Both these function have same logic:

  • physical_address is the PDO buffer physical address that you have used to define PDO buffer.
  • struct_data_type_t data structure we will use to communicate (created previously in step 2.3).

Step 4 : Make device useful functions

The last thing to do is to provide a function used to retrieve the read data from user code.

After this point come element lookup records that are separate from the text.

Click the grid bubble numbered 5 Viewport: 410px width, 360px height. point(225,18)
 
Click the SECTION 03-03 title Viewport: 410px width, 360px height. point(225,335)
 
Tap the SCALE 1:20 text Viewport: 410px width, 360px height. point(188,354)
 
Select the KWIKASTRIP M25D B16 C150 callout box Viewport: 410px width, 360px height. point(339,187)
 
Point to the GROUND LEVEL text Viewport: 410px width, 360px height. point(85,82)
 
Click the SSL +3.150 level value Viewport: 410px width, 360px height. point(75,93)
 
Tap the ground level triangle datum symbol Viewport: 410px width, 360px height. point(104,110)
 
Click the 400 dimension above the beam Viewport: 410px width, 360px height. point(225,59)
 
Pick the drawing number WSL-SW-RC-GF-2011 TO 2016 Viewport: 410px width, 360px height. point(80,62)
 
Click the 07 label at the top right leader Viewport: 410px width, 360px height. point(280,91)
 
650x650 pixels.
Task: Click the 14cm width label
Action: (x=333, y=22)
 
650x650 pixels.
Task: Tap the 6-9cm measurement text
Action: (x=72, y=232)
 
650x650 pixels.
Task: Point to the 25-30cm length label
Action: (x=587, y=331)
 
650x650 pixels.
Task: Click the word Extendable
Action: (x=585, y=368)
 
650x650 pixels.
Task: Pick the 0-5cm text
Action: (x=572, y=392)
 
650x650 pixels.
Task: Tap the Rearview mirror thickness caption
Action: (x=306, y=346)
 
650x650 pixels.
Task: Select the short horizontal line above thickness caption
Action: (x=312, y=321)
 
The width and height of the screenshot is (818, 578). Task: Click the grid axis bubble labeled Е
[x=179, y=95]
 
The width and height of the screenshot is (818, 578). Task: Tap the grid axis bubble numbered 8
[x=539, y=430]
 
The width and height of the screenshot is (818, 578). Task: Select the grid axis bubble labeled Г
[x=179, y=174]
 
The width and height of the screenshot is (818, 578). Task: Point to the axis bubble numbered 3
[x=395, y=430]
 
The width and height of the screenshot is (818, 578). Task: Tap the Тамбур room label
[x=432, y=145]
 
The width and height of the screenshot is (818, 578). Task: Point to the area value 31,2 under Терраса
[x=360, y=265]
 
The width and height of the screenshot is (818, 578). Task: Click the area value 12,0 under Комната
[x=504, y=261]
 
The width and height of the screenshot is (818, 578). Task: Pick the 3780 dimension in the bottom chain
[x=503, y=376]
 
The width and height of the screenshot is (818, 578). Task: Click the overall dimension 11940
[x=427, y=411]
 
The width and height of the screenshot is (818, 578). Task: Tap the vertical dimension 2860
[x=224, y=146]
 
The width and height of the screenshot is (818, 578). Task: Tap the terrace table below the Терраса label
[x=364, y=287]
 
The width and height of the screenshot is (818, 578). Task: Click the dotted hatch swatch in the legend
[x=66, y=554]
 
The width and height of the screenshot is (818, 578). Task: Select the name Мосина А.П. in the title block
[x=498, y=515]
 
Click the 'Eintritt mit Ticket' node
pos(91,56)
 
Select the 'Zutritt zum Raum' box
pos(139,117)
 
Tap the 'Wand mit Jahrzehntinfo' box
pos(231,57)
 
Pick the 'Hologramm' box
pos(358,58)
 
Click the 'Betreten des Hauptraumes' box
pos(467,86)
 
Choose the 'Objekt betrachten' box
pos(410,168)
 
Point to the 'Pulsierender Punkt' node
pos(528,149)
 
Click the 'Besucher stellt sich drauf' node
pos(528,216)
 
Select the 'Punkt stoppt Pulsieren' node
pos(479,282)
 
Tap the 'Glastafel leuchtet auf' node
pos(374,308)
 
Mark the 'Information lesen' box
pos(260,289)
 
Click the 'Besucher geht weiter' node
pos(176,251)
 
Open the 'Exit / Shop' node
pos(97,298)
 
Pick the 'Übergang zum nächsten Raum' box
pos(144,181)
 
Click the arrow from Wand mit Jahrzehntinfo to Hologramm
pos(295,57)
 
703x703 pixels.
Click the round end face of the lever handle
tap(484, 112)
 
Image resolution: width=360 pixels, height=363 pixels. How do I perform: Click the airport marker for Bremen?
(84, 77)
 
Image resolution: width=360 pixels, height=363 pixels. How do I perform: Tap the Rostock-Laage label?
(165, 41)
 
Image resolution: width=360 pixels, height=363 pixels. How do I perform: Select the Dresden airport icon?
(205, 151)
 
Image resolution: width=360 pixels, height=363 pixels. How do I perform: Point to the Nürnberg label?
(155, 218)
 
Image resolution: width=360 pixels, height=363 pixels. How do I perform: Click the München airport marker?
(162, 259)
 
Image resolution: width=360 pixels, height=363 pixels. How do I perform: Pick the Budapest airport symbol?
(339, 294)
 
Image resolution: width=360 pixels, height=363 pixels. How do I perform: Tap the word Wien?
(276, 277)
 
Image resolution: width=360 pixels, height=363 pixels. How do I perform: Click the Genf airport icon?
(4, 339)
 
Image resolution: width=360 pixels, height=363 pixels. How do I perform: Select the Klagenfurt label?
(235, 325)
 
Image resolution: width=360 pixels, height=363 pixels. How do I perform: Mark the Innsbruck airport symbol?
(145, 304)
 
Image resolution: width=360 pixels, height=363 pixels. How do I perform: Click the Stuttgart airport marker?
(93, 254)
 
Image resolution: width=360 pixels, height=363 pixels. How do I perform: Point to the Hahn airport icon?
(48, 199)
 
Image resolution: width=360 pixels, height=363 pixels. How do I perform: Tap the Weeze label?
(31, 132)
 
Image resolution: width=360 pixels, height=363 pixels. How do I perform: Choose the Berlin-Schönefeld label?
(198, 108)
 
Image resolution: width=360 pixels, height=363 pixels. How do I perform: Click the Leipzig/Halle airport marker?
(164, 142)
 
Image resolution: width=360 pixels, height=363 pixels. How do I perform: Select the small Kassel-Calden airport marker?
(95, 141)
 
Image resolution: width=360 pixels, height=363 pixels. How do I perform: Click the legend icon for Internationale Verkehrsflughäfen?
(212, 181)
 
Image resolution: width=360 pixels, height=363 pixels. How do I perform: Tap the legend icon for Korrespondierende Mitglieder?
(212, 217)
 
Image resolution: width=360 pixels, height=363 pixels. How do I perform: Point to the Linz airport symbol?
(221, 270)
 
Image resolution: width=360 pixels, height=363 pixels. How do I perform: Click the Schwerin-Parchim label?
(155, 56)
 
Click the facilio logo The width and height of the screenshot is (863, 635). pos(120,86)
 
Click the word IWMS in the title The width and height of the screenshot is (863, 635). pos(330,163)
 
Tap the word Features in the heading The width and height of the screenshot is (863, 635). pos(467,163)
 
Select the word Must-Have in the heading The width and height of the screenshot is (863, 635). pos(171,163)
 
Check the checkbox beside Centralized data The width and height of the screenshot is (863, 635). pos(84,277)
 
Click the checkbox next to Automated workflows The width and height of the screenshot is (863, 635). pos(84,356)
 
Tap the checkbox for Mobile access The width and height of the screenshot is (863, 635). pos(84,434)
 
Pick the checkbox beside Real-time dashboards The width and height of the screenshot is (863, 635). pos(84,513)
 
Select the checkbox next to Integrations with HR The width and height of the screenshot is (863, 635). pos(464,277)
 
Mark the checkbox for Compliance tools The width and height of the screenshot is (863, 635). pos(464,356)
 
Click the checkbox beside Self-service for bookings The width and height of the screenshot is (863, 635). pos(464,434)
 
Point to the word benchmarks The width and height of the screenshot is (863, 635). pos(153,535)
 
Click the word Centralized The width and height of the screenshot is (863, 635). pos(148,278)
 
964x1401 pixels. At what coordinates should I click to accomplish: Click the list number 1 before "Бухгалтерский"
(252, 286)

In our exemple EL1018 is a digital input device, so we create a function to get state of a specific channel:

...
class EL1018 : public SlaveDevice {
private:
...
  uint8_t data_;
public:
  EL1018(){
    ...
  }
  
  //! This enum define open circuit detection pin.
  enum channel_id_t {
      channel_1, //!< Channel 1
      channel_2, //!< Channel 2
      channel_3, //!< Channel 3
      channel_4, //!< Channel 4
      channel_5, //!< Channel 5
      channel_6, //!< Channel 6
      channel_7, //!< Channel 7
      channel_8  //!< Channel 8
  };

  bool channel_state(channel_id_t channel){
  switch (channel) {
    case channel_1:
      return((data_ >> 0) & 1U);
    break;
    case channel_2:
      return((data_ >> 1) & 1U);
    break;
    case channel_3:
      return((data_ >> 2) & 1U);
    break;
    case channel_4:
      return((data_ >> 3) & 1U);
    break;
    case channel_5:
      return((data_ >> 4) & 1U);
    break;
    case channel_6:
      return((data_ >> 5) & 1U);
    break;
    case channel_7:
      return((data_ >> 6) & 1U);
    break;
    case channel_8:
      return((data_ >> 7) & 1U);
    break;
    default:
    return(false);
  }
}
...
};

Each bit corresponds to a specific digital input of the EL1018 so the function channel_state simply read the bit of the input corresponding to the one required by the user.

Note: Contrarily to this example code, you should put implementation code in a source file instead of a header !!!